The seamless sweep of the camera tunneling through the backstage corridors and planing over the great old theaters of Broadway -- not to mention Keaton taking to the sky, birdman style, in cunning CG segments -- gives the illusion of a film created in a single take. But will the average moviegoer get that? I doubt it. They'll get the adrenalin rush, but not the technical leger-de-main. Sometimes programmers paint themselves into a vacuum.

As Keaton's strung-out daughter, Emma Stone uncorks an impassioned monologue about how the viral world has made old dad obsolete (a highlight, though her features are so harsh they belong on Mount Rushmore). Stone's tirade echos and "talks to" a similar one by Kristen Stewart giving Juliette Binoche the news that she and her ilk are old school, over.
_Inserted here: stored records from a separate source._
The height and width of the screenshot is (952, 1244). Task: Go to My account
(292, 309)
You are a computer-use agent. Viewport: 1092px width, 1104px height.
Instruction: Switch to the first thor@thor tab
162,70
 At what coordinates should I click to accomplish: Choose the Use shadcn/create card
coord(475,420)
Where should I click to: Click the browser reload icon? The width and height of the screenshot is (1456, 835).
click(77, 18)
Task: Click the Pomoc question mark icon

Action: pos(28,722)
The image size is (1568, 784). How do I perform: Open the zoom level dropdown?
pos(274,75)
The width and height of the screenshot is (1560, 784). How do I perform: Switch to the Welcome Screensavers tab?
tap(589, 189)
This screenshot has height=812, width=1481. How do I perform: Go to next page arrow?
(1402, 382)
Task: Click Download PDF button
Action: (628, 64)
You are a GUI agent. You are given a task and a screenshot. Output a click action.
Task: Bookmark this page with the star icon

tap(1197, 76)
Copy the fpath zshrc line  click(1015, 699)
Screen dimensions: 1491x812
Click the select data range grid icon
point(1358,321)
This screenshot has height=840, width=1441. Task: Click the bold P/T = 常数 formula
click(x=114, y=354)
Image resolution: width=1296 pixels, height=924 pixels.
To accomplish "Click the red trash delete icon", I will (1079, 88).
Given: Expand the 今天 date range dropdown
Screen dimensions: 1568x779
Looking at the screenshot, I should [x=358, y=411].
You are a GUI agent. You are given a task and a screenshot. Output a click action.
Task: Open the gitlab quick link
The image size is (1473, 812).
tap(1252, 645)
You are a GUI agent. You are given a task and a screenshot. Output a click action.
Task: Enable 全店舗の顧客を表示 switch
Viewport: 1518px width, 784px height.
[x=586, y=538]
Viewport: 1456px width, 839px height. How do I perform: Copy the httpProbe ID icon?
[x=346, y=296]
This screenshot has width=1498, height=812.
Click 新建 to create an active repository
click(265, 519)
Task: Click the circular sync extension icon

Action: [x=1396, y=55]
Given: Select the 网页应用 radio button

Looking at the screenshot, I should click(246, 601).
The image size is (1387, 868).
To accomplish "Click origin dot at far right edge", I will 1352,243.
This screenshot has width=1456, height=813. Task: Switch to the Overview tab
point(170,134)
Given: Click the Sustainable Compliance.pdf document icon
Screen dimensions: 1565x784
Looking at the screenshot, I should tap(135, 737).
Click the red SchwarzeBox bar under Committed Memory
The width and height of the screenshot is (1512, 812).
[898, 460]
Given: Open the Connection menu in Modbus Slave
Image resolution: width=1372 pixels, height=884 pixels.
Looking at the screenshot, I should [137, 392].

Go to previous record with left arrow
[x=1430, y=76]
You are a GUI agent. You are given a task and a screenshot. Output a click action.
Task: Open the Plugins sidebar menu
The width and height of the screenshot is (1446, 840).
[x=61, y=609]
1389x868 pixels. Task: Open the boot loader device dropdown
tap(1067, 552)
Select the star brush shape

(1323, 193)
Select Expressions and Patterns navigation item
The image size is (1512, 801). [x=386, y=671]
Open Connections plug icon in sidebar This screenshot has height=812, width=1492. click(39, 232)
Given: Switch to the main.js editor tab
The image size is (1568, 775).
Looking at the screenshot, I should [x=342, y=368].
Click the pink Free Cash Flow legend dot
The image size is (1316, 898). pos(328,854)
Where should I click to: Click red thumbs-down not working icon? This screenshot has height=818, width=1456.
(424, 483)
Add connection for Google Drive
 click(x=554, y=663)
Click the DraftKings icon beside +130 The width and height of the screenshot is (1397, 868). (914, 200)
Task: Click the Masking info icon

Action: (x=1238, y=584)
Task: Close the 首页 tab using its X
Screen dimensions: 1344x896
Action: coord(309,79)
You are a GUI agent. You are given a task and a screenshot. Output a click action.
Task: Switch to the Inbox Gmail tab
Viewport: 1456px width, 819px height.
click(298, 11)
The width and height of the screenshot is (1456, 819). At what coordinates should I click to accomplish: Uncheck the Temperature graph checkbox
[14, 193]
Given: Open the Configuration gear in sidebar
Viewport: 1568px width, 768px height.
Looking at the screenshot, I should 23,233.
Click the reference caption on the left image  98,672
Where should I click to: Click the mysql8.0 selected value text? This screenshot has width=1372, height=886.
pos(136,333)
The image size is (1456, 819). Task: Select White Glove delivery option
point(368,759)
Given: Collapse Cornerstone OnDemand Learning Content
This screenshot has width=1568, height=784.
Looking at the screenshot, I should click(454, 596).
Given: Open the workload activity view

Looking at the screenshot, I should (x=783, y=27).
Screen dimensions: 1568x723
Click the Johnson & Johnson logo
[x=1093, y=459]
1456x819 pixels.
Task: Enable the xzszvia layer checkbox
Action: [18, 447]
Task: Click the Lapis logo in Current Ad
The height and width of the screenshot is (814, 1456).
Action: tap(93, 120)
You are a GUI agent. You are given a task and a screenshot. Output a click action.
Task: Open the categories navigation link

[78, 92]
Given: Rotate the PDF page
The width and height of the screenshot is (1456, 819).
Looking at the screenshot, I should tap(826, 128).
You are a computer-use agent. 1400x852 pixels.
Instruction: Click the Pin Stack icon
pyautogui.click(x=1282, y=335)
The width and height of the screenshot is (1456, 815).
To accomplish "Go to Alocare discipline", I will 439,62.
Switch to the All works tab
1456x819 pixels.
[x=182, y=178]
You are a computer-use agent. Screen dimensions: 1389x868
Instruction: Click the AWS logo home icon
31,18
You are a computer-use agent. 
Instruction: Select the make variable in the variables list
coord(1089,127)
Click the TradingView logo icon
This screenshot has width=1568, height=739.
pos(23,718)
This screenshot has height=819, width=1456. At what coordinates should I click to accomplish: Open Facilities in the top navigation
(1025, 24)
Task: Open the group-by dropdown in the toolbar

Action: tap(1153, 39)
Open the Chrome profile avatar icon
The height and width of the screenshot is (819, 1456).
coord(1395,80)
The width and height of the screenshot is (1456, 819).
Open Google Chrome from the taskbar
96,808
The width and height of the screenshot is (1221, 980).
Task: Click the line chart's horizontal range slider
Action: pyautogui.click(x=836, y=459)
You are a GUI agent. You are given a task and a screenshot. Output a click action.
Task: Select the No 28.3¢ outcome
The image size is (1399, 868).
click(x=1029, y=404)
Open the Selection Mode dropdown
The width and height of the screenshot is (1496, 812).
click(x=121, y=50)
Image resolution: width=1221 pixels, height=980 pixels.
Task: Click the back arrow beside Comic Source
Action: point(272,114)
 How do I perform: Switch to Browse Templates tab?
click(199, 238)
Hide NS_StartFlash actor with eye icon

Less riveting is the ego battle between Keaton and Edward Norton, the latter scampering about in his skivvies, displaying a gut in need of gym time. Birdman unwittingly betrays a disgust with human bodies; Norton's come-on line, "play with my balls," stands in for witty repartee. The women revolving around the two alpha males, including an ex wife, abandoned gf, and hot-to-trot daughter, are too carelessly drawn to engage us. Given the many challenges of life in 21st century America, it's no wonder that Birdman takes to the skies.